No começo, se algo destoou foi a ascensão à Chefia do Executivo Federal de alguém que considera possuir autorização para abrir as comportas da má educação, da grosseria, da humilhação que tem como alvo as mulheres, as minorias, os profissionais do jornalismo e os grupos mais vulnerabilizados pela crise estrutural do próprio sistema. Neste momento, ad portas da eleição, o presidente se diz arrependido de algumas das suas piores manifestações: “Dei uma aloprada. Aloprei. Perdi a linha. Aí eu me arrependo” afirmou recentemente (Ver Folha de SP. 13.09. 22, p. A7).

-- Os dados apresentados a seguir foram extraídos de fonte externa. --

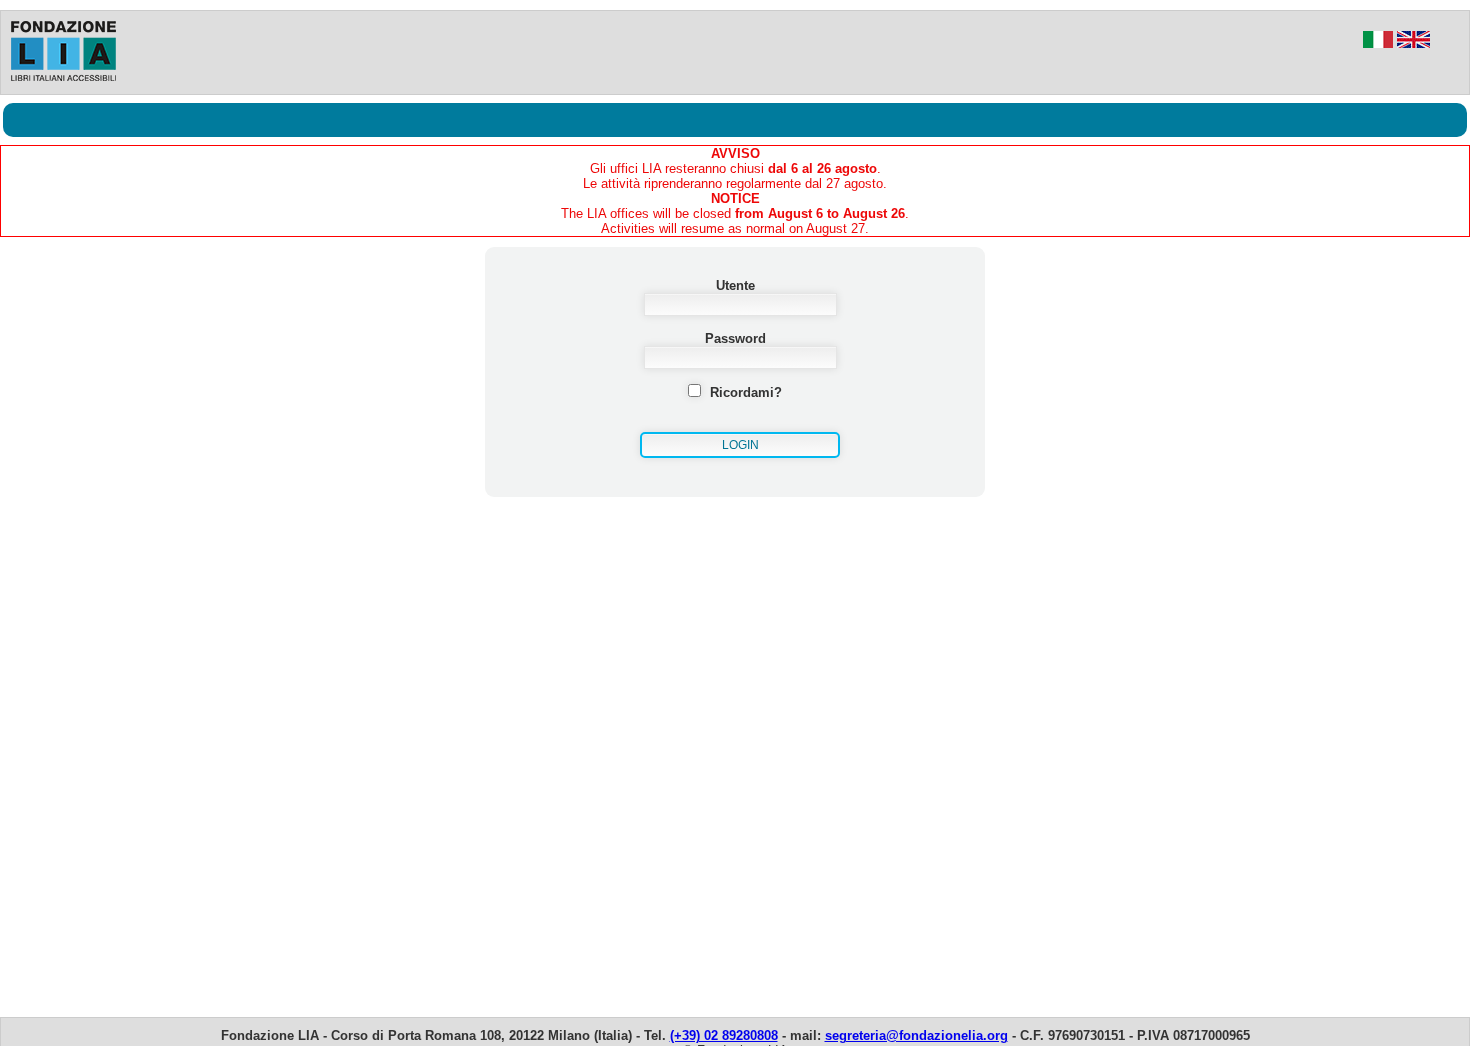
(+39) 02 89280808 (724, 1035)
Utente (735, 285)
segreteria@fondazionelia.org (916, 1035)
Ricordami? (746, 392)
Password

Porém, as questões (in) constitucionais se alastraram a ponto de existir hoje, e com controles ainda fracos, um autêntico ecossistema conformado por estruturas que atuam em redes e que cumprem um papel que agride o conteúdo jurídico do direito à informação, em particular à informação verdadeira, ao transmitir falsidades sobre pesquisas eleitorais, sugerir a ausência de garantias para o direito ao voto e instar uma resposta popular senão ganha o candidato de suas preferências. O tema obrigou ao Supremo Tribunal Federal a criar o “Programa de Combate à Desinformação” lançado em maio deste ano.
Neste ponto é bom lembrar que na ADPF 572, cujo relator foi o Ministro Edson Fachin, o STF determinou a constitucionalidade da Portaria GP nº 69 de março de 2019, expedida com fundamento no artigo 43 de seu Regimento Interno, que autorizou o inquérito 4,781 ante ameaças de fechamento da própria Corte, de morte e prisão dos seus membros. Ressalte-se que a partir desse momento, procurou-se, em campanha assistida de camarote, criar precedentes de desobediências às decisões do Tribunal, colocando-se em risco o sistema jurídico pautado pela constitucionalidade, a legalidade e a naturalidade do juízo. Se tratava, no caso, de ameaças concretas à independência do Supremo. O propósito, que ainda se visualiza, é coagir os Ministros, sob a ideia da utilização dos direitos fundamentais de expressão e de comunicação jornalística.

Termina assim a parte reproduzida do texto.